◆ **Given passage**
The economies of Pakistan and Vietnam were very different in the early 1980s. The Vietnamese economy faced multifaceted problems against the backdrop of the Vietnam-US war. The country heavily relied on its agriculture and primary goods production sectors. Almost all Vietnamese state-owned enterprises were inefficient, and no foreign direct investment was available. Vietnam depended on donors and foreign loans.
The situation in Pakistan was the opposite. In 1980, per capita income wise, Pakistan was 40 to 60 percent richer compared to India, China, and Bangladesh. So how did Vietnam acquire the title of ‘new manufacturing powerhouse’ over the last three decades? Simply put, the country took several holistic steps on several fronts, the most important of which was a ‘rethinking’ of policy.
The Doi Moi economic reforms of 1986 shifted the paradigm in Vietnam from ‘political relations’ to ‘political-economic relations.’ This changed the mindset of Vietnamese policymakers. For example, it withdrew all troops from Cambodia and actively participated in resolving Cambodia’s problems. It normalised relations with China and became an observer in the Association of Southeast Asian Nations (ASEAN). Most importantly, it improved relations with the US. Consequently, the US lifted the economic sanctions it had imposed on Vietnam. Afterwards, a bilateral trade agreement was signed between the two countries, further strengthening relations. During this time, political-economic relations with China were also improved.
Vietnam’s normalised relations with various countries sent a strong positive message to international investors. As a result their confidence was boosted and many foreign investments were made. The structure of the economy was geared towards improving absorptive capacity to handle increased domestic and foreign investments. These included improvements in energy supply; development of infrastructure; establishment of special economic zones (SEZs); improvements in human capital; liberalisation of trade; rationalising of exchange rate regimes; improvement in overall business environment; and stabilisation at the macro-economic level. Notable improvements were made in terms of the electricity production of the country, which increased from 4,825 gigawatt hours in 1990 to 16,319 gigawatt hours in 2017. Furthermore, renewable energy sources in 2015 exceeded that of all other ASEAN countries. This was instrumental to Vietnam’s ability to overcome its energy shortage problem.
In terms of Vietnam’s infrastructure, a vast network of roads, high-speed railways, ports, and waterways was developed with the help of several foreign countries. Several Special Economic Zones were established to make use of new roads, railway stations, and ports. As a part of this effort, special facilities were offered to foreign enterprises and attracted a massive amount of investment.

◆ **Available data**

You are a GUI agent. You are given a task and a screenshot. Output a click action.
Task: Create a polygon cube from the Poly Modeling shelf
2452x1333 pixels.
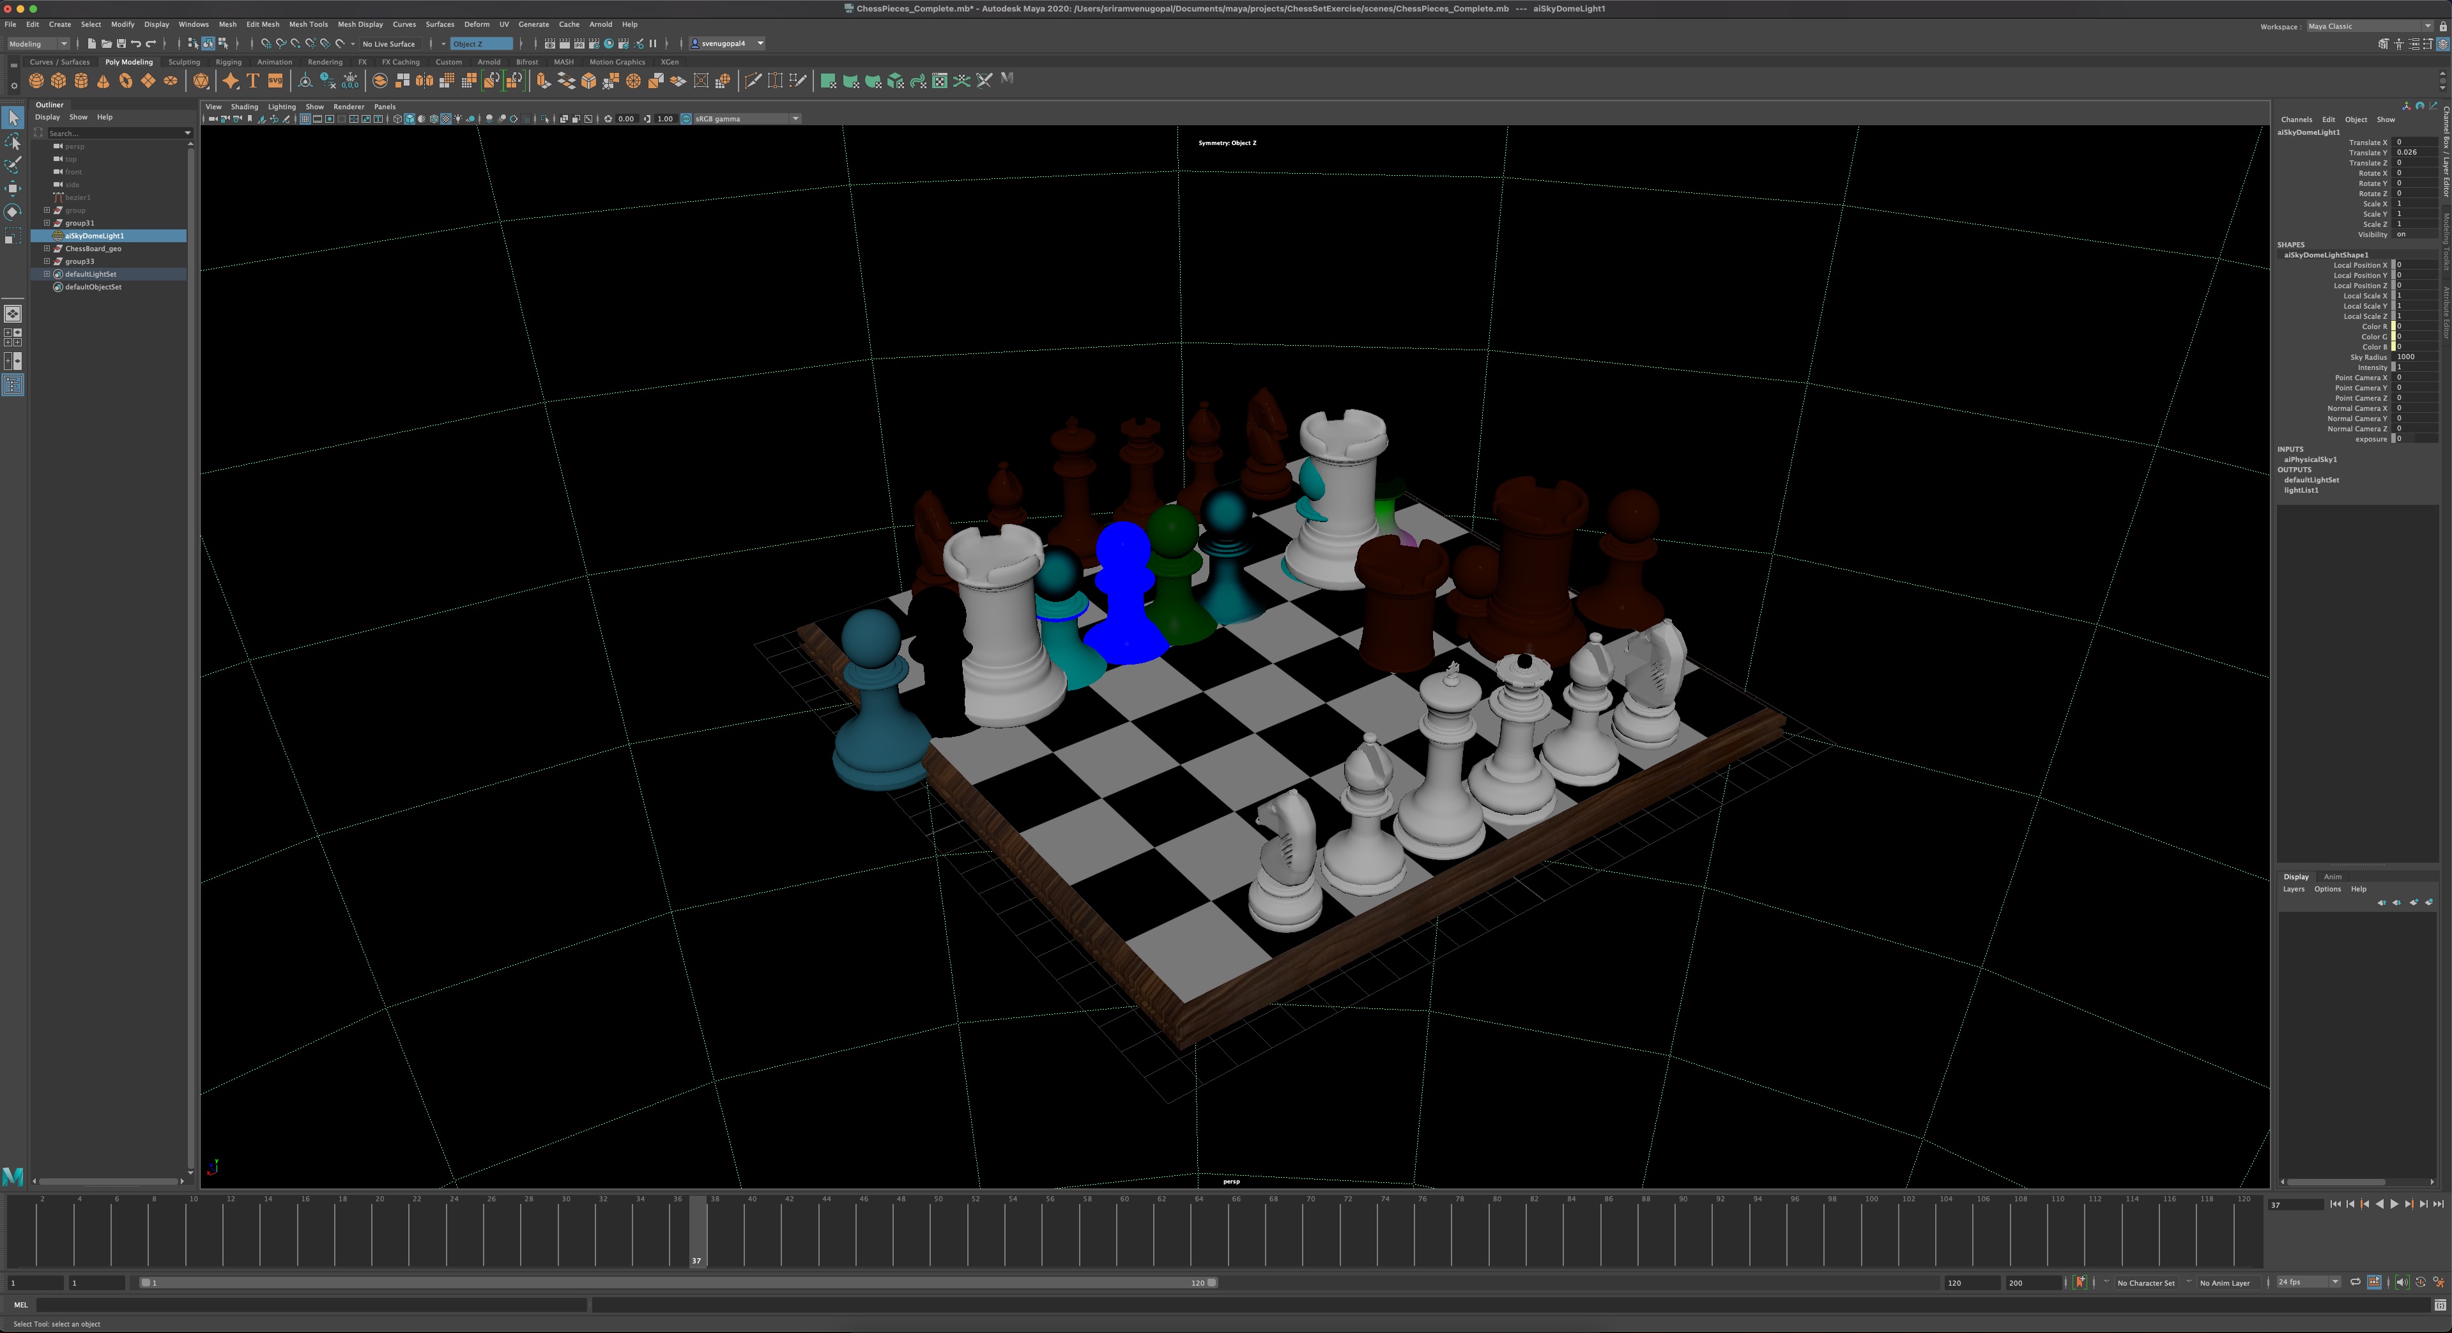(x=58, y=80)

◆ **Requirements**
1 - From the passage on Vietnam's economic reforms, reproduce word for word the portion from "In terms of Vietnam’s" up to and including "amount of investment.".
2 - According to the passage on Vietnam's economic reforms, how many gigawatt hours of electricity did Vietnam produce in 1990?

◆ **Exercise solutions**
1 -
In terms of Vietnam’s infrastructure, a vast network of roads, high-speed railways, ports, and waterways was developed with the help of several foreign countries. Several Special Economic Zones were established to make use of new roads, railway stations, and ports. As a part of this effort, special facilities were offered to foreign enterprises and attracted a massive amount of investment.

2 - 4,825 gigawatt hours